• _TASK BRIEF_:
Without including any image, repeat every record exactly.

• _SUPPLIED RECORDS_:
=-=-=-=-=
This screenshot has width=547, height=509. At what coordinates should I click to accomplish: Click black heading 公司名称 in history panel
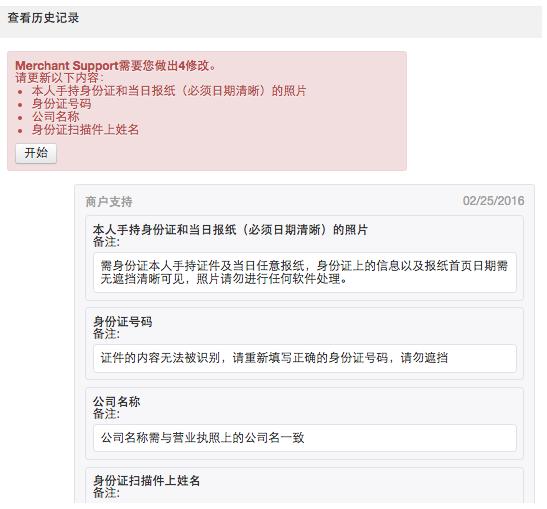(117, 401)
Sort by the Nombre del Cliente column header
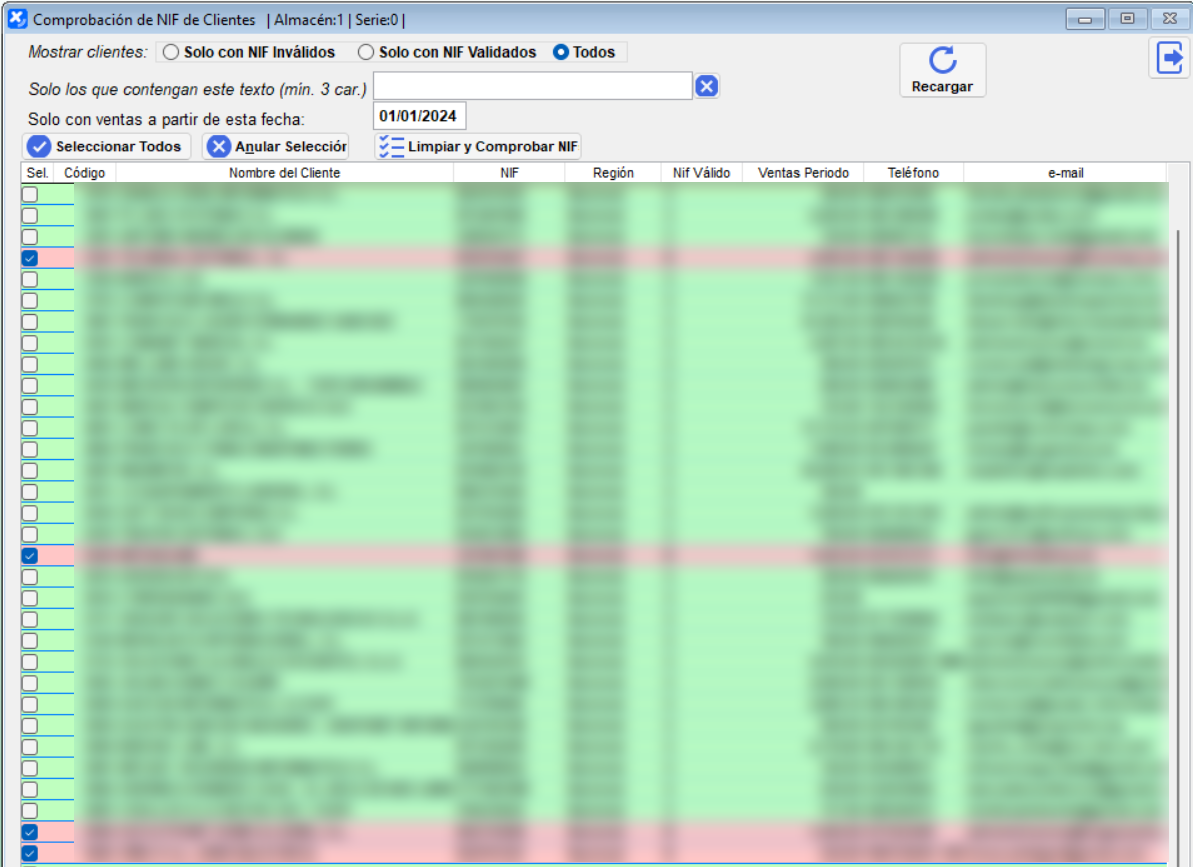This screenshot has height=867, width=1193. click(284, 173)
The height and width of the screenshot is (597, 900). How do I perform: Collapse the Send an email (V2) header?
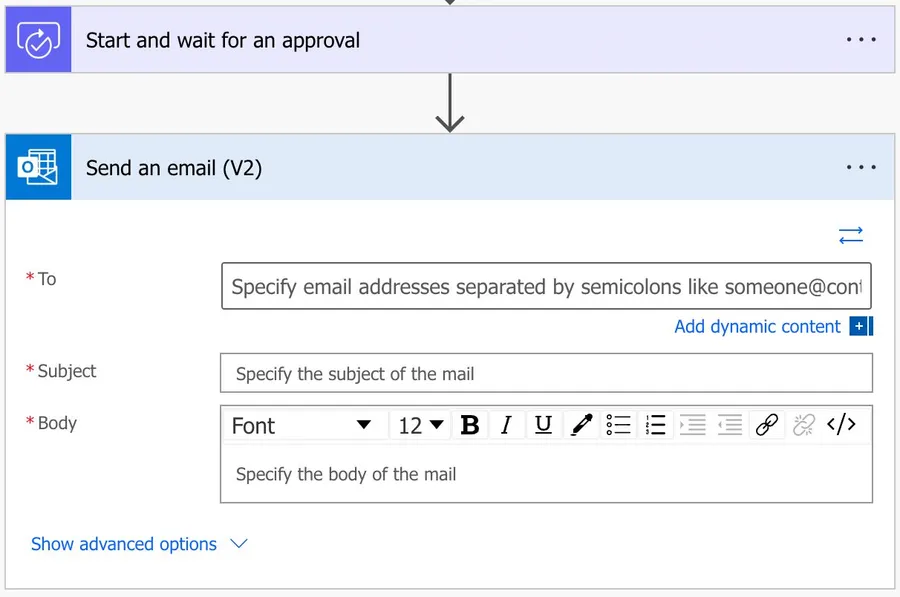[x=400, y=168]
=-=-=-=-=
• _SOLUTION TO THE PROBLEM_:
This screenshot has width=547, height=509. At what coordinates should I click to accomplish: Click black heading 公司名称 in history panel
(117, 401)
Sort by the Nombre del Cliente column header
This screenshot has height=867, width=1193. click(284, 173)
The height and width of the screenshot is (597, 900). How do I perform: Collapse the Send an email (V2) header?
[x=400, y=168]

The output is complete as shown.